In 2001, she took leave from the bench, when her family moved to Mexico City where her husband worked in Shell Mexico LPG. She later studied for her master's degree in the United States. In 2003, she relocated to the United Kingdom and worked as Associate Lecturer at the University of Surrey, for seven years.

In 2010, the Ugandan Judiciary appointed her a Judge in the High Court, to work in the Anti-Corruption and Family Divisions of the Court. She conducted civil and criminal court assignments throughout Uganda. She is an expert on corruption, and has spoken widely and written extensively about the subject. In 2015, she was appointed to Uganda's Court of Appeal/Constitutional Court, where she still served until her elevation to the Supreme Court in January 2024.
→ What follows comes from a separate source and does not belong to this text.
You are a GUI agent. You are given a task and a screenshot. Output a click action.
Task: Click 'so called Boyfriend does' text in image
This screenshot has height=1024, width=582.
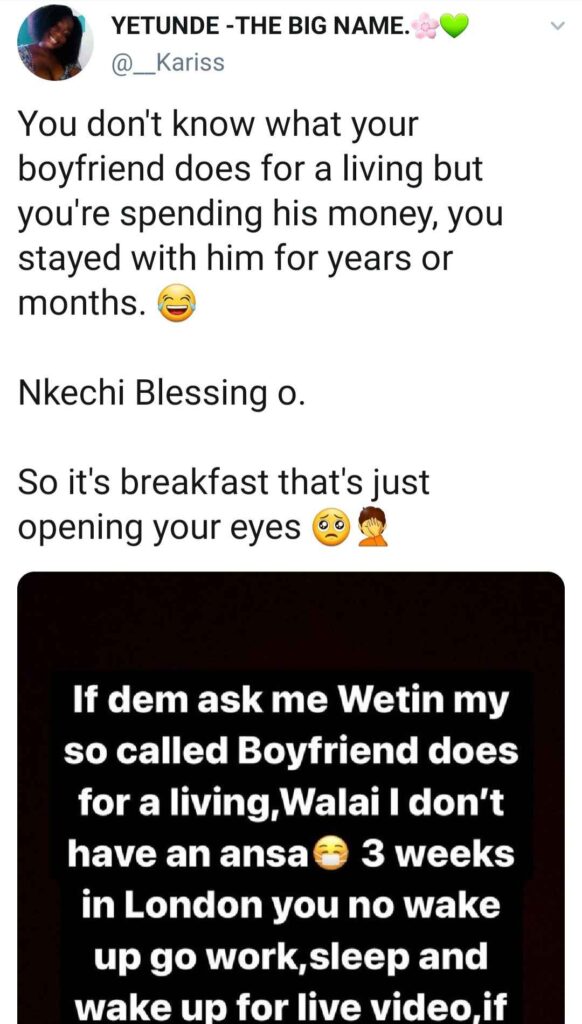[x=291, y=753]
==Commissions of inquiry==
Catherine Bamugemereire has chaired three national investigations in matters of corruption in government departments: (a) the tribunal that examined Kampala Capital City Authority, from June 2013 until November 2013. (b) the inquiry into the Uganda National Roads Authority, from June 2015 until January 2016 and (c) the Commission of Inquiry into land grabbing and land wrangles in Uganda's Land Sector, that started in 2017.

==Family==
She is married to George Bamugemereire and they have children.

==Honors==
In 2017, Southern Methodist University bestowed on her the Distinguished Global Alumni Award, in recognition of her body of work.